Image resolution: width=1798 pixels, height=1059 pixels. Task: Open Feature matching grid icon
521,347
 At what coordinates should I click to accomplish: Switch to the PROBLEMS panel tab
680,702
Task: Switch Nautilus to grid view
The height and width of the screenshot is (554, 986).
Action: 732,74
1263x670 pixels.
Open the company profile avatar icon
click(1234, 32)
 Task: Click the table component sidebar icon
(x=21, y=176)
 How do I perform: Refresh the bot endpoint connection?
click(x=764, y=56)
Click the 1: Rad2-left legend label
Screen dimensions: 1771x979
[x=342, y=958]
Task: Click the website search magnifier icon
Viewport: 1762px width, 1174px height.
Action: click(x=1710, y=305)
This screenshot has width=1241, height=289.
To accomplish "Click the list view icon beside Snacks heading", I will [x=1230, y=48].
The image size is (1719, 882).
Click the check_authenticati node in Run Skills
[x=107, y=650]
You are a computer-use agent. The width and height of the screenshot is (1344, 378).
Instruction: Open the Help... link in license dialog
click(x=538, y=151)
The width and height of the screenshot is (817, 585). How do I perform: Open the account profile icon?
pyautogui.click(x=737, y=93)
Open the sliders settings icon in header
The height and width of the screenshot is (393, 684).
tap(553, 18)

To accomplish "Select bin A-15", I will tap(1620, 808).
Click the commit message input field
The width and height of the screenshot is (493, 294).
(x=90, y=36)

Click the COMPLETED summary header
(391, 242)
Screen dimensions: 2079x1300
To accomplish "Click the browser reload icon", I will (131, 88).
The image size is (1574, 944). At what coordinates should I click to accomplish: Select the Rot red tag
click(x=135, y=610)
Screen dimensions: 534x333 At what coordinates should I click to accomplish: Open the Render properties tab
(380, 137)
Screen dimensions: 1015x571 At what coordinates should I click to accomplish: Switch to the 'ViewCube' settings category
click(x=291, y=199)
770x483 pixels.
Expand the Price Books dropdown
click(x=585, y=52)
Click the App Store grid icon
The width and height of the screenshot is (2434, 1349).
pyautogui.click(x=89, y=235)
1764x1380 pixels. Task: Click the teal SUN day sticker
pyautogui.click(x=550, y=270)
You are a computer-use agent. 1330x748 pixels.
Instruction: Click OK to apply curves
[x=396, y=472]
######
§ Work task: Restate the listing in full, word for word.

§ Expected answer:
Image resolution: width=1798 pixels, height=1059 pixels. Task: Open Feature matching grid icon
521,347
 At what coordinates should I click to accomplish: Switch to the PROBLEMS panel tab
680,702
Task: Switch Nautilus to grid view
The height and width of the screenshot is (554, 986).
Action: 732,74
1263x670 pixels.
Open the company profile avatar icon
click(1234, 32)
 Task: Click the table component sidebar icon
(x=21, y=176)
 How do I perform: Refresh the bot endpoint connection?
click(x=764, y=56)
Click the 1: Rad2-left legend label
Screen dimensions: 1771x979
[x=342, y=958]
Task: Click the website search magnifier icon
Viewport: 1762px width, 1174px height.
Action: click(x=1710, y=305)
This screenshot has width=1241, height=289.
To accomplish "Click the list view icon beside Snacks heading", I will [x=1230, y=48].
The image size is (1719, 882).
Click the check_authenticati node in Run Skills
[x=107, y=650]
You are a computer-use agent. The width and height of the screenshot is (1344, 378).
Instruction: Open the Help... link in license dialog
click(x=538, y=151)
The width and height of the screenshot is (817, 585). How do I perform: Open the account profile icon?
pyautogui.click(x=737, y=93)
Open the sliders settings icon in header
The height and width of the screenshot is (393, 684).
tap(553, 18)

To accomplish "Select bin A-15", I will tap(1620, 808).
Click the commit message input field
The width and height of the screenshot is (493, 294).
(x=90, y=36)

Click the COMPLETED summary header
(391, 242)
Screen dimensions: 2079x1300
To accomplish "Click the browser reload icon", I will (131, 88).
The image size is (1574, 944). At what coordinates should I click to accomplish: Select the Rot red tag
click(x=135, y=610)
Screen dimensions: 534x333 At what coordinates should I click to accomplish: Open the Render properties tab
(380, 137)
Screen dimensions: 1015x571 At what coordinates should I click to accomplish: Switch to the 'ViewCube' settings category
click(x=291, y=199)
770x483 pixels.
Expand the Price Books dropdown
click(x=585, y=52)
Click the App Store grid icon
The width and height of the screenshot is (2434, 1349).
pyautogui.click(x=89, y=235)
1764x1380 pixels. Task: Click the teal SUN day sticker
pyautogui.click(x=550, y=270)
You are a computer-use agent. 1330x748 pixels.
Instruction: Click OK to apply curves
[x=396, y=472]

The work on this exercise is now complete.